Selected extract
>> START
Sarah here. This is going to be a really long one, so get ready!
As we began Hopkinsville Young Professionals Engage (HYPE), our friends with the Young Professionals of Murray were nice enough to connect us with the Young Professionals Association of Louisville (YPAL). When we heard YPAL was organizing a YP Day at the Capitol for young professionals throughout Kentucky, I knew immediately we needed a Hopkinsville presence.
On February 4, Holly Hampton (Coldwell Banker MetroNet Realtors), Adam Smith (Hopkinsville Police Department) and I (Williams Advertising & Chair of the HYPE Board), represented the Hopkinsville young professionals in Frankfort for YP Day at the Capitol.
Allison Ball, our Kentucky State Treasurer, kicked off the day. At 34, Allison Ball is the youngest female elected statewide in the country. She’s the third youngest person in the nation for the very same. She gave the young professional group great advice, with the following takeaways:
- Have “rookie smarts”. The YP that impresses with their fresh ideas and creative energy? They’ve not been there long enough to have the mindset that it will be hard. They’re not entrenched in the process. She encouraged us to be daring but not arrogant.
- Know what you believe. Spend time thinking about what you believe and why. Your decisions should be logical extensions of those thoughts.
- Make a good, strong impression. Have a good handshake.
- 90% is showing up. As a rule, young people just don’t show up. How many opportunities have you missed because you didn’t bother to go?
- You’ve got to be teachable. Keep the rookie smarts mentality, but take advice from those that have been there.
- She stressed the importance of servant leadership & what you can accomplish when you’re not thinking of yourself.
One of the big takeaways from her closing was that you don’t have to wait. Don’t wait until you’re a certain age, after you have grown kids, when you have money in the bank. Don’t feel that you need to be personally asked to do something. We should now consider ourselves asked, according to her. Now I’m passing that same sentiment on to our Hopkinsville YPs! And side note, we had a good long car ride on the way to Frankfort during which Holly, Adam and I discussed our ideas for growth and business in Hopkinsville. It was like Treasurer Ball was speaking directly to us…and we’re energized!
>> END
The tasks
A. In the post about YP Day at the Capitol, who kicked off the day?
B. Reproduce everything in the post about YP Day at the Capitol from "Allison Ball, our" down to "a good handshake.".
The listing after this post is separate material and has no connection to it.

Source material
>> START
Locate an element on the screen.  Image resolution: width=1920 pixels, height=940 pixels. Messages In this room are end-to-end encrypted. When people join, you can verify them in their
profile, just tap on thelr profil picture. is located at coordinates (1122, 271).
>> END
Solutions in order
A. Allison Ball, the Kentucky State Treasurer, kicked off the day.

B.
Allison Ball, our Kentucky State Treasurer, kicked off the day. At 34, Allison Ball is the youngest female elected statewide in the country. She’s the third youngest person in the nation for the very same. She gave the young professional group great advice, with the following takeaways:
- Have “rookie smarts”. The YP that impresses with their fresh ideas and creative energy? They’ve not been there long enough to have the mindset that it will be hard. They’re not entrenched in the process. She encouraged us to be daring but not arrogant.
- Know what you believe. Spend time thinking about what you believe and why. Your decisions should be logical extensions of those thoughts.
- Make a good, strong impression. Have a good handshake.